§ WORK TO BE COMPLETED
Every line from the one containing "Task: Close the Chart tab with red X" to the end of the data below should be copied exactly, but pictures should not.

━━━━━━━━━━

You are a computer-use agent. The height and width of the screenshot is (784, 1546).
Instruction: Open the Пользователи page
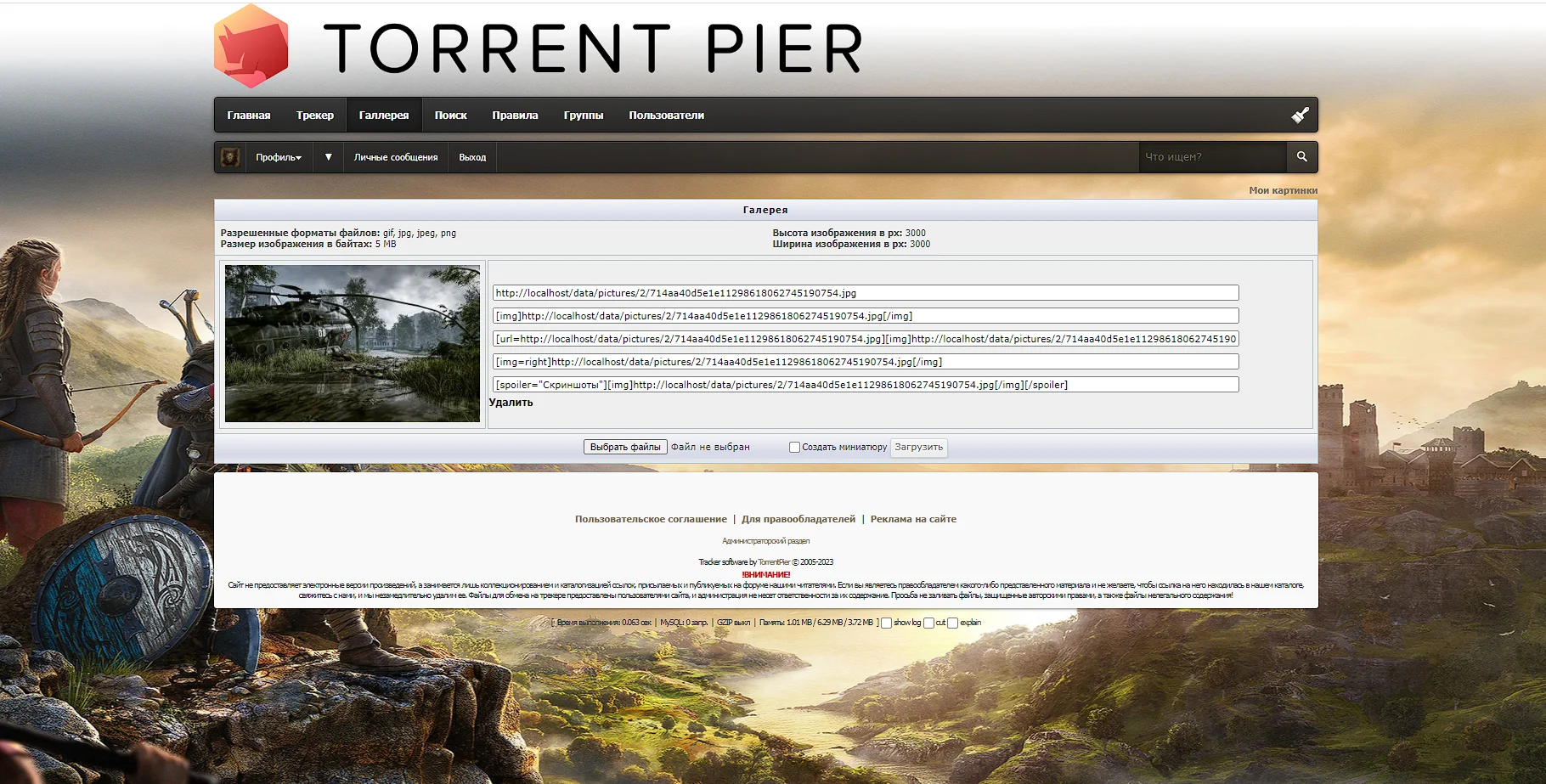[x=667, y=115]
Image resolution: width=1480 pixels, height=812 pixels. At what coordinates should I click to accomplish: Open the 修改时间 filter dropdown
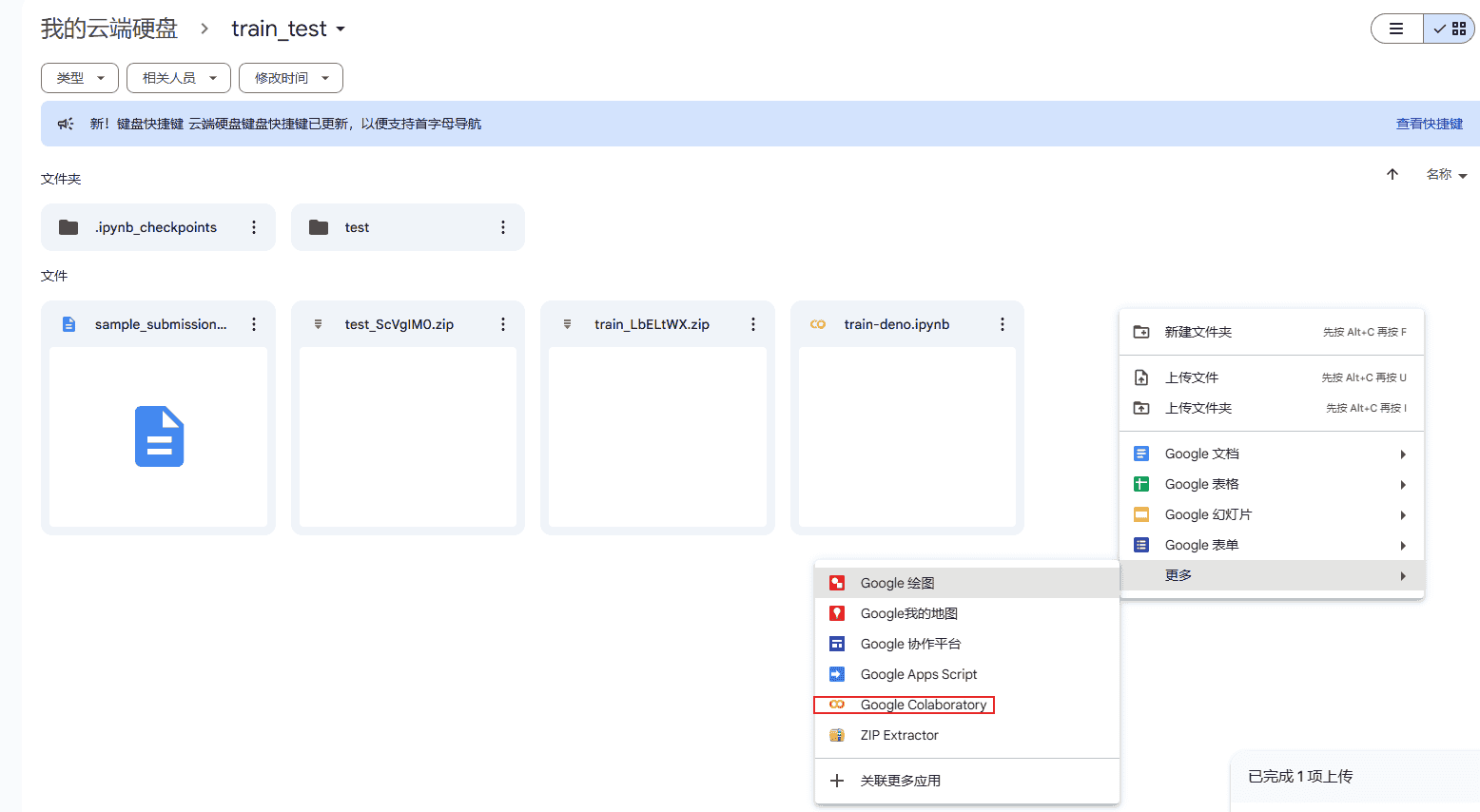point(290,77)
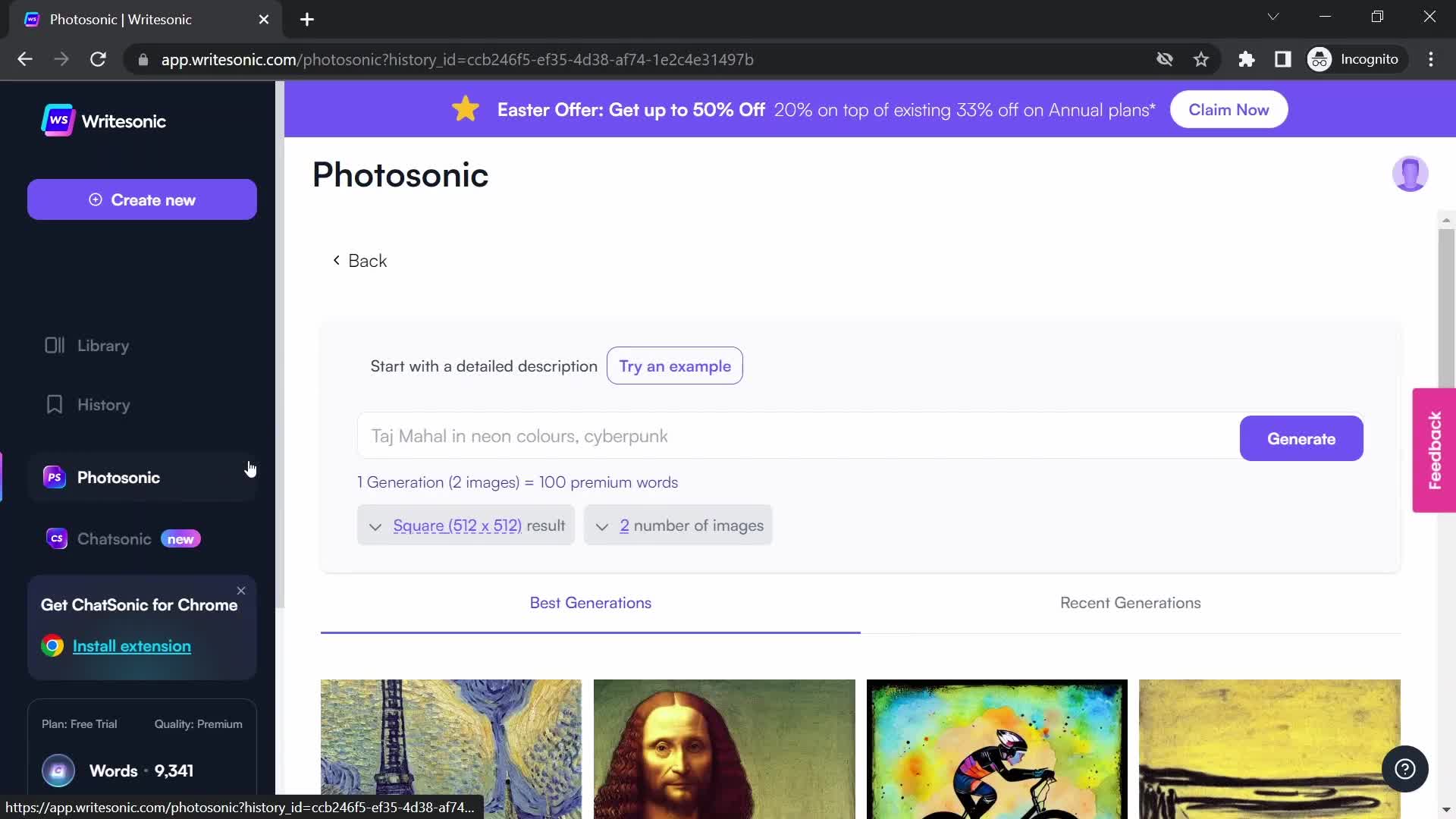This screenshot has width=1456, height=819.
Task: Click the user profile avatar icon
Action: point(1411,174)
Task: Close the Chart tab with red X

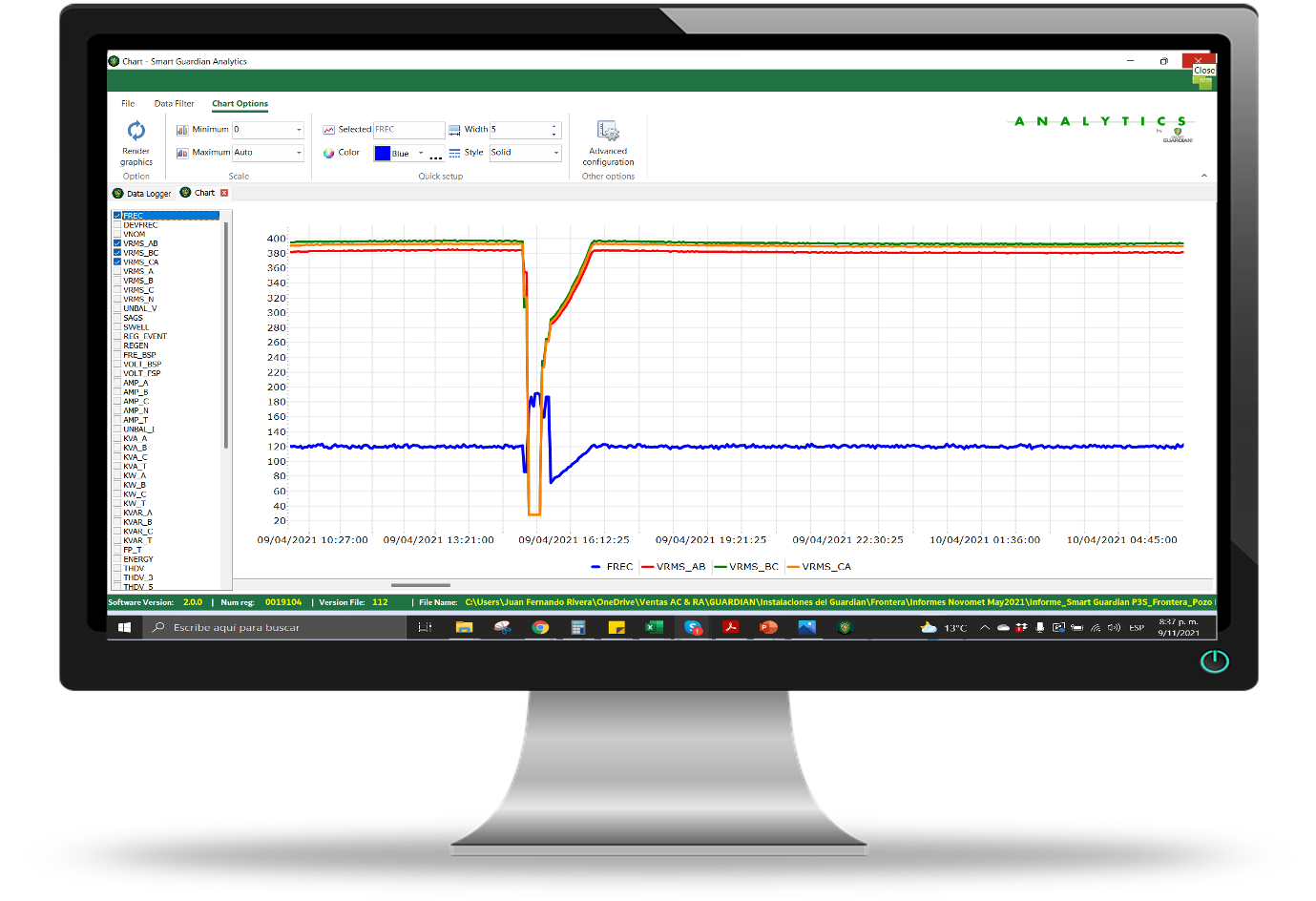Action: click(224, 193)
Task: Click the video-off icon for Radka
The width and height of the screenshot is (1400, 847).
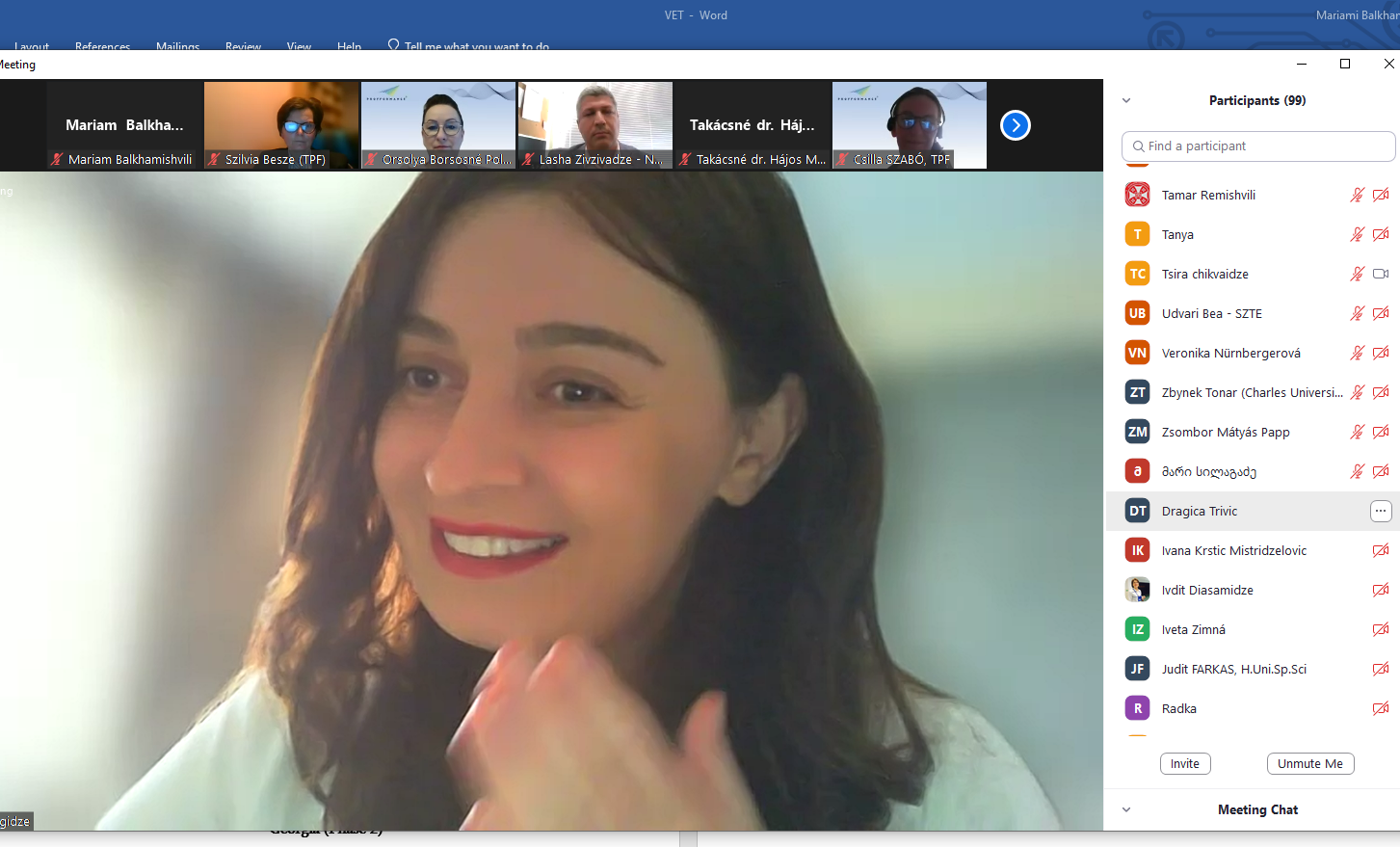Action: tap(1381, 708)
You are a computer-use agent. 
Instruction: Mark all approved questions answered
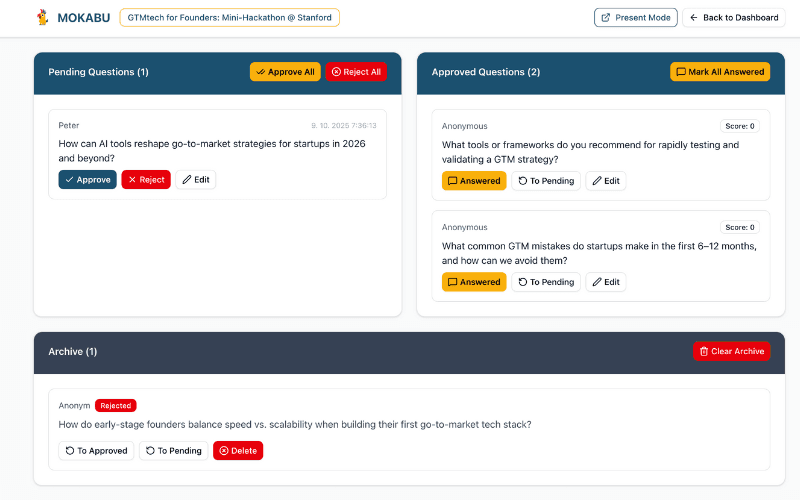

━━━━━━━━━━

§ TASK OUTPUT
Task: Close the Chart tab with red X

Action: click(224, 193)
Task: Click the video-off icon for Radka
The width and height of the screenshot is (1400, 847).
Action: tap(1381, 708)
You are a computer-use agent. 
Instruction: Mark all approved questions answered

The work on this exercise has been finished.